Guest post from Andrew Dang, ASU Law Student and LLM Developer.
This week, OpenAI announced new features to their platform at their first key-note event, including a new GPT-4 Turbo with 128K context, GPT-4 Turbo with Vision, DALL·E 3 API, and more. Furthermore, announced their agent Assistants API, including their own retrieval augmentation pipeline. (RAG) Today, we will focus on OpenAI’s entry into the RAG market.
At the surface level, RAG boils down to text generation models like Chat-GPT, retrieving data such as documents to assist users with questions and answering, summarization, and so on. Behind the scenes, however, other factors are at play such as vector databases, document chunking, and embedding models. Most RAG pipelines rely on an external vector database and require compute to create the embeddings. However, what OpenAI’s retrieval tool brings to the table is an all-encompassing RAG system. The system eliminates the need for external databases, and compute required to create and store the embeddings. Whether OpenAI’s retrieval system is optimal is a story for another day. Today we are focusing on the data implications.

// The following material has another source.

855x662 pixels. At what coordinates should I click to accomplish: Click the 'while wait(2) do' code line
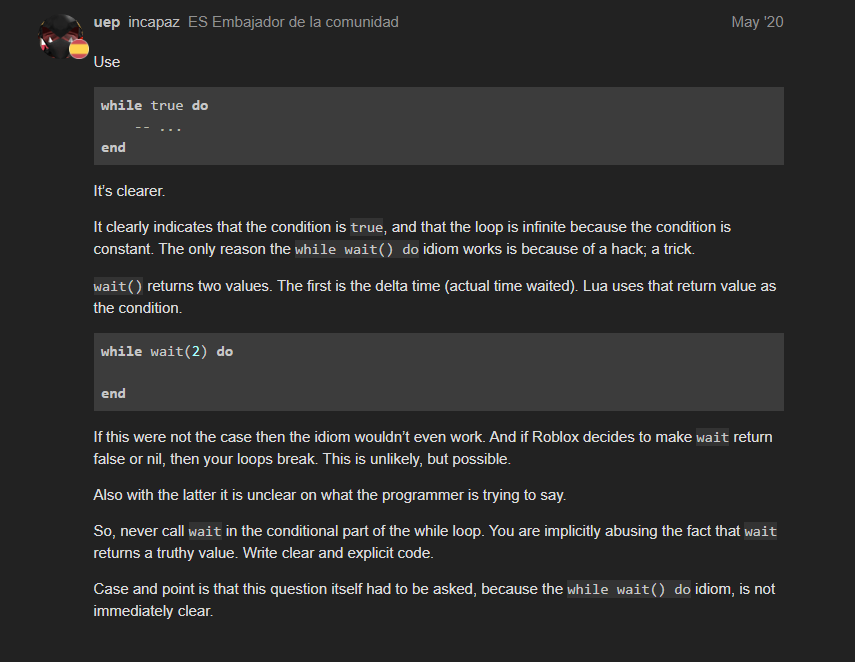tap(166, 351)
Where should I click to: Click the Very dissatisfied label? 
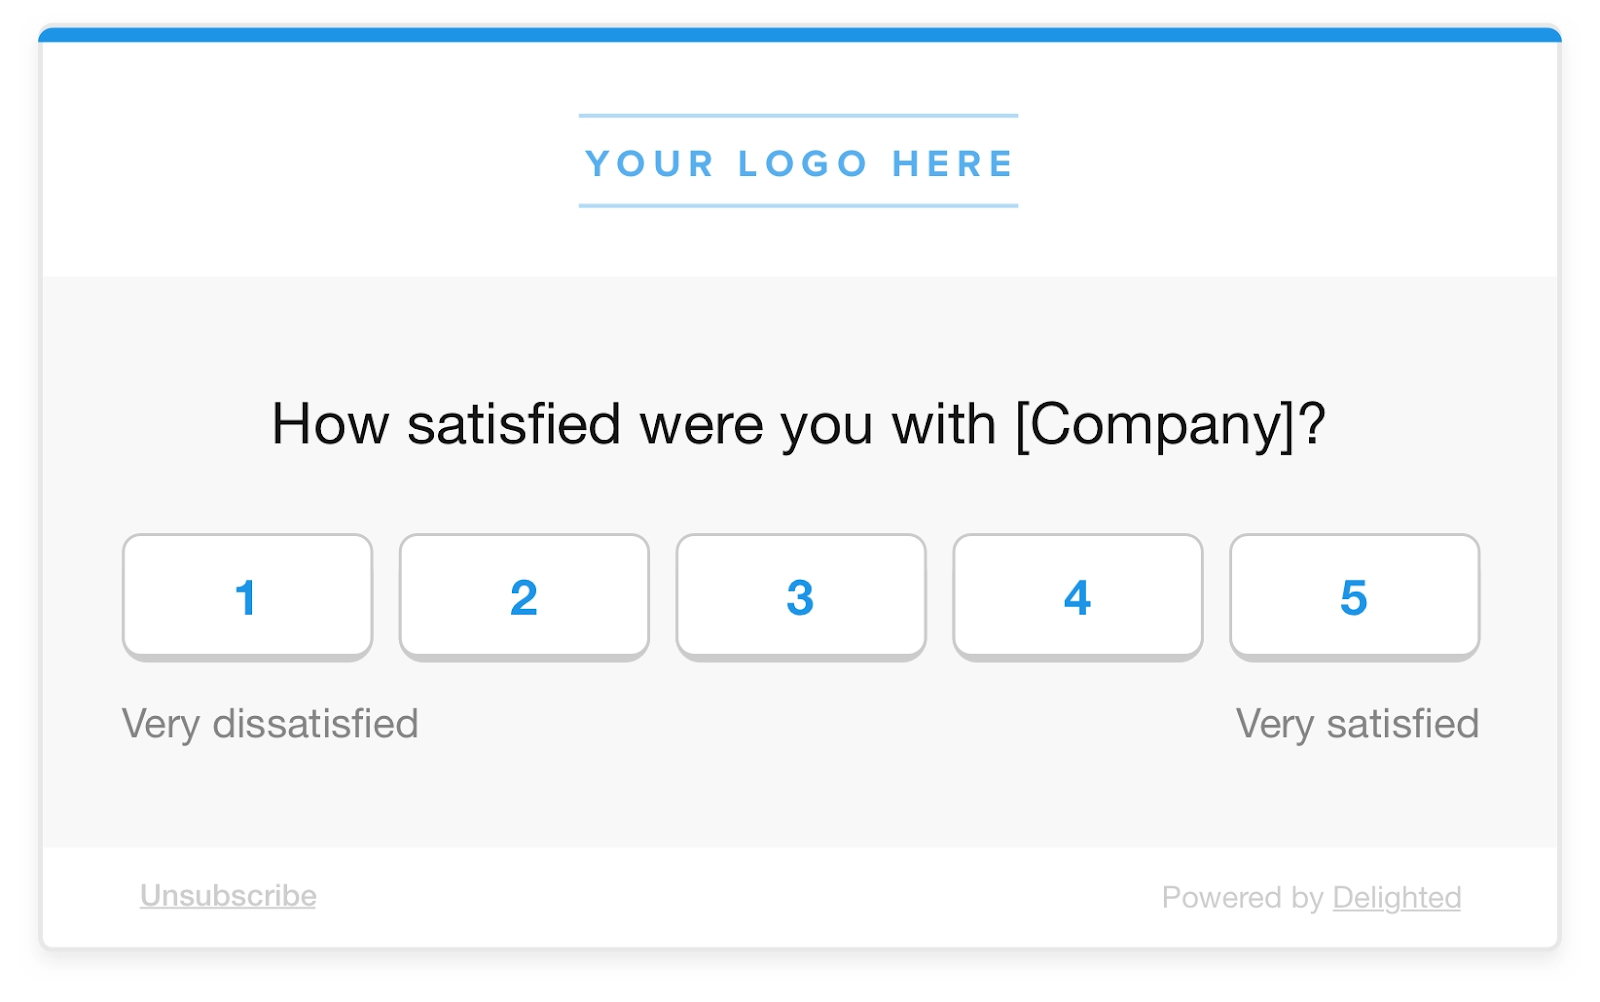coord(270,723)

Data is the new currency fueling the new economy. Big Tech aims to take control of the economy by ingesting organizations’ private data including IP, leading to a “monolithic system” that completely controls users’ data. Google, Microsoft Adobe, and OpenAI are now offering indemnification to their users against potential copyright infringement lawsuits related to Generative AI, aiming to protect their business model by ensuring more favorable legal precedents. This strategy is underscored by the argument that both the input (ideas, which are uncopyrightable) and the output (machine-generated expressions, deemed uncopyrightable by the US Copyright Office) of Generative AI processes do not constitute copyright infringement. The consequences of Big Tech having their way could be dire, leading us to a cyberpunk dystopia that none of us want to live in. Technology and its algorithms would be in charge, and our personal data could be used to manipulate us. Our data reveals our interests, private health information, location status, etc. When algorithms feed us only limited, targeted information based on our existing interests and views, it restricts outside influence and diversity of opinion that is crucial to freedom of thought. Organizations must not contribute to this cyberpunk dystopia where Big Tech becomes Big Brother. Furthermore, companies are putting their employees, clients, and stakeholders at risk when handing data to Big Tech. Big Tech favors the role of tort feasor, rather than the role of the good Samaritan, and complies with consumer privacy laws.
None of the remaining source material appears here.